Reagan joins TPH with over a decade of experience within academics in both public and private school settings, significant knowledge of hybrid learning models, and valuable techniques in tutoring student-athletes. She graduated from Purdue University with a Bachelor’s Degree in Early Childhood Education and Intervention.

Dallas Drake

Dallas Drake, a Canadian former professional ice hockey winger in the National Hockey League (NHL), originates from Trail, British Columbia, Canada. Drake is a Player Development Coach & Mentor at the TPH Center of Excellence in Phoenix.
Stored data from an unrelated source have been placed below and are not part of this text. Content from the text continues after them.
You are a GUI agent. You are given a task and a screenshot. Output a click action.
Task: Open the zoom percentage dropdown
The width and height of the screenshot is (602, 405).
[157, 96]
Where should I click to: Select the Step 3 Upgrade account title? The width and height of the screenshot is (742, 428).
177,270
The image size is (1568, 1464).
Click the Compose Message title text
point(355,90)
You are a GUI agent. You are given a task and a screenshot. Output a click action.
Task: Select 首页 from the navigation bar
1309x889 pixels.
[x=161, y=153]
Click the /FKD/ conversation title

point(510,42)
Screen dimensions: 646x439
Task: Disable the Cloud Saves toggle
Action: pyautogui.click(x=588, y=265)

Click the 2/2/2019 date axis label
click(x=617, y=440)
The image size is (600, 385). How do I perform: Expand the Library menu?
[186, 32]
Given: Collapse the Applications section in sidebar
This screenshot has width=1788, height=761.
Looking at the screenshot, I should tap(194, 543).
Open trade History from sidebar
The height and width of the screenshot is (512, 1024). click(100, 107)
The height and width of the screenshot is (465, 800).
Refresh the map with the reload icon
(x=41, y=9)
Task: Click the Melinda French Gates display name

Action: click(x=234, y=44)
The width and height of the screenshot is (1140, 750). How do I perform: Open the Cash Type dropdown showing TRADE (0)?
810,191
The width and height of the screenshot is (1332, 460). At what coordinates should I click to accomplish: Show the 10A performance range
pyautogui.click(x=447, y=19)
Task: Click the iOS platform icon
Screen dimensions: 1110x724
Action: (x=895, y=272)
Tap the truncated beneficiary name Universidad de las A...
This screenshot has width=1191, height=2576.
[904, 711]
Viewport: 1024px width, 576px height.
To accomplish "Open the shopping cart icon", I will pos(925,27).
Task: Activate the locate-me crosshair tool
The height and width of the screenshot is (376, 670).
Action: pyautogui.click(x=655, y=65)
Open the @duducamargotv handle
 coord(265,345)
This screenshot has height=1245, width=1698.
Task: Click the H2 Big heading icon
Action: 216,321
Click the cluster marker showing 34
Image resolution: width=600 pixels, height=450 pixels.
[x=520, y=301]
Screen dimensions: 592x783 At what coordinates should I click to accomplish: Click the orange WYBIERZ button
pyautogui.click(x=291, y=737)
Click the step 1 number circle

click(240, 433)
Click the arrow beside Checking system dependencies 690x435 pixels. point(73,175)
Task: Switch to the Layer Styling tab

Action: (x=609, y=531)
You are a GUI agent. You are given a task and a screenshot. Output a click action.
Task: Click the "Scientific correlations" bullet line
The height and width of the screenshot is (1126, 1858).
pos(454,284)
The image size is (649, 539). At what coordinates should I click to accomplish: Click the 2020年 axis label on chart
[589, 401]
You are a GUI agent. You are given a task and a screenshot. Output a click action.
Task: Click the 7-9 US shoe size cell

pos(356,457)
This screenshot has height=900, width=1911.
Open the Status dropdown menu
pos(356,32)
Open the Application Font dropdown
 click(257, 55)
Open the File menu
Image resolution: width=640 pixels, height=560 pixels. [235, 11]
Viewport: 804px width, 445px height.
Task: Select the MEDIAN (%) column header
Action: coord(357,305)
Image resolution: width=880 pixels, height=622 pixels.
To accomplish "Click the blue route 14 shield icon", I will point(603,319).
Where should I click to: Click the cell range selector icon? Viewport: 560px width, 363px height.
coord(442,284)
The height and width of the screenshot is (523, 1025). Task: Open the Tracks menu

Having begun his hockey career with the Rossland Warriors (KIJHL) and the Vernon Lakers (BCJHL), Drake would soon travel to Northern Michigan University, where he assisted the team in winning the 1991 NCAA Men’s Ice Hockey Championship his junior year. That same season, Drake was awarded NCAA Defensive Player of the Year, First All-Star Team, and First All-American Team. He would later be inducted into the Northern Michigan University Hall of Fame in 2002.

Following his winning college career, Drake continued his success on the ice with the Detroit Red Wings for his rookie season in 1992-1993, posting 44 points on 18 goals and 26 assists. Drake played the beginning of his career for the Detroit Red Wings, but later played for the Winnipeg Jets/Phoenix Coyotes, and St. Louis Blues. Drake came full circle by ending his stellar NHL career with Detroit and won his first Stanley Cup championship in his final season in 2008. On July 15, 2008, Drake announced his retirement from the NHL.